• [Aim of the task]:
Could you restate word for word only the lines below from the one holding "This screenshot has height=912, width=1070." to the one holding "the User History", inclusive, and leave out the pictures?

• [Task data]:
------------------------
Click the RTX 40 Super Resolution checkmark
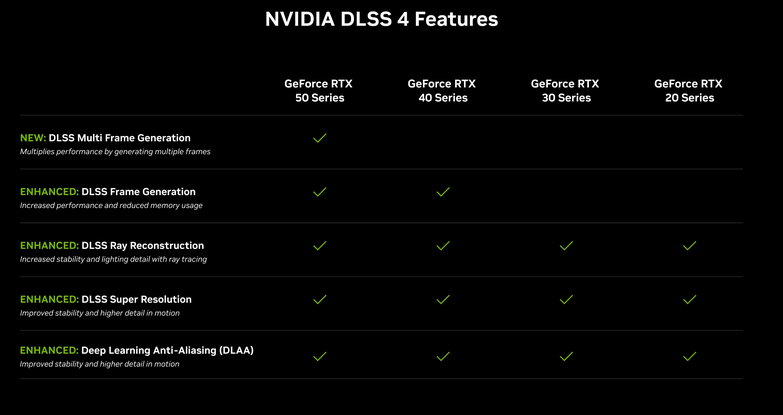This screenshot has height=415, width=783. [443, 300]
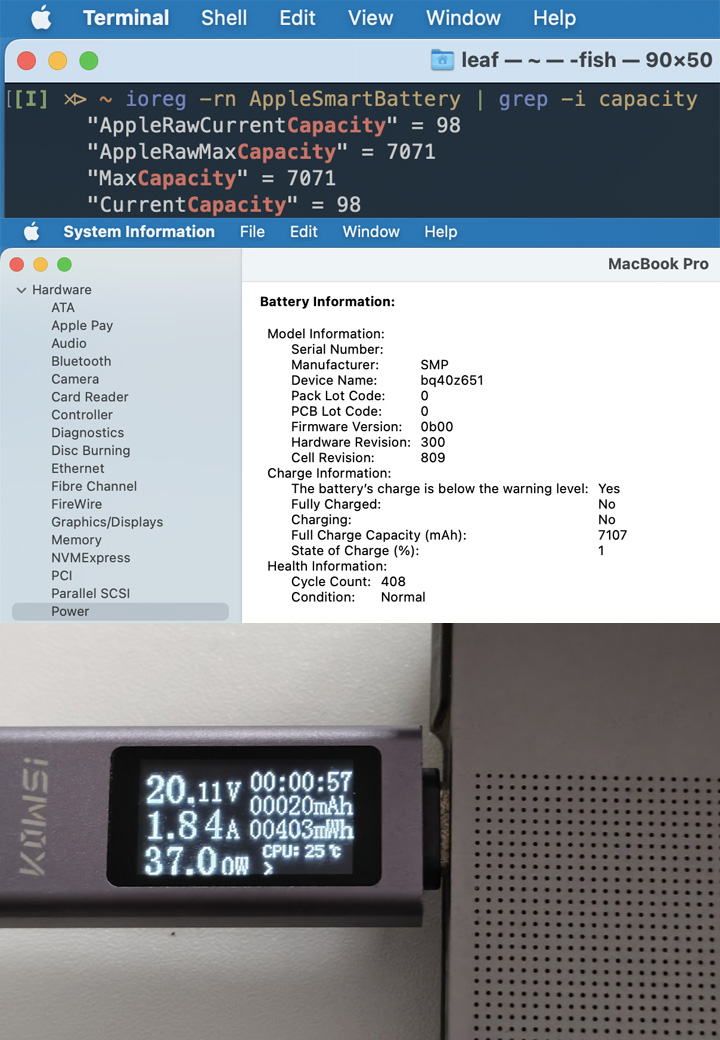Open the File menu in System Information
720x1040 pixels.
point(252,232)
------------------------
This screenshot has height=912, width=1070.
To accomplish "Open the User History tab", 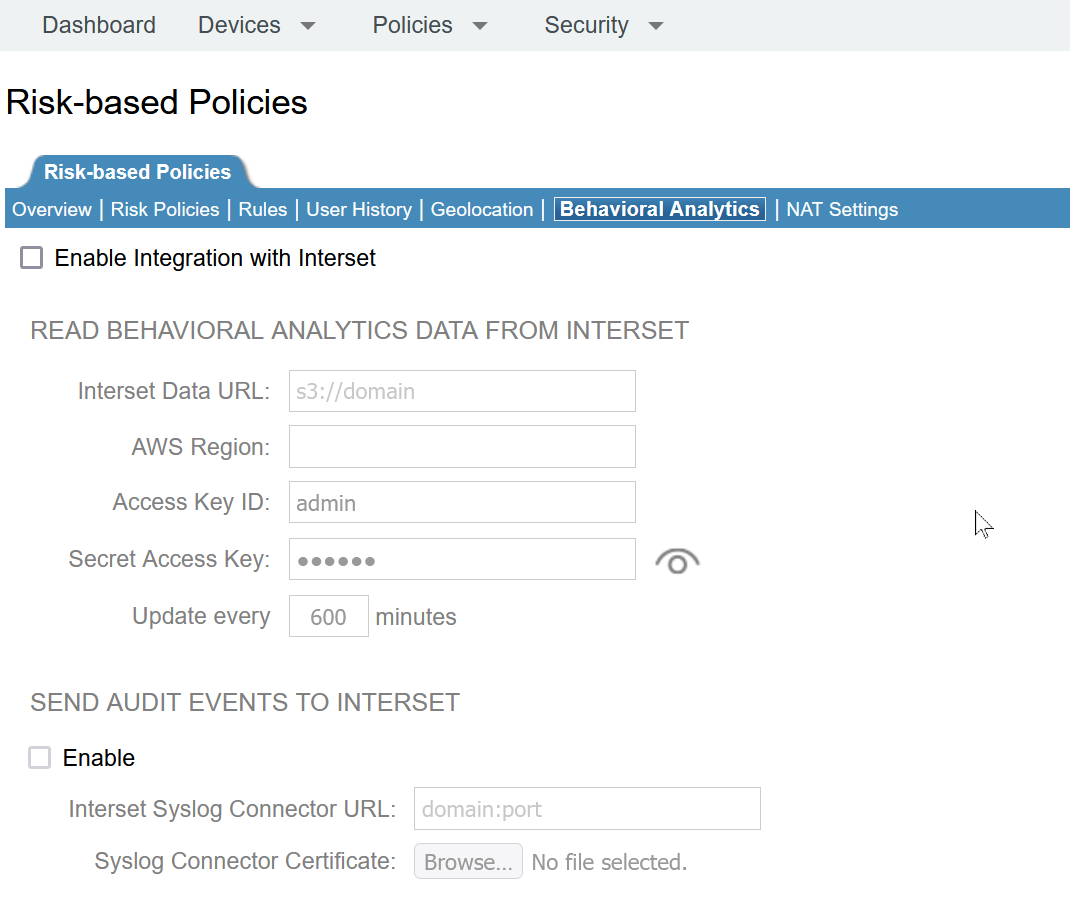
------------------------
• [Answer]:
This screenshot has height=912, width=1070.
To accomplish "Open the User History tab", 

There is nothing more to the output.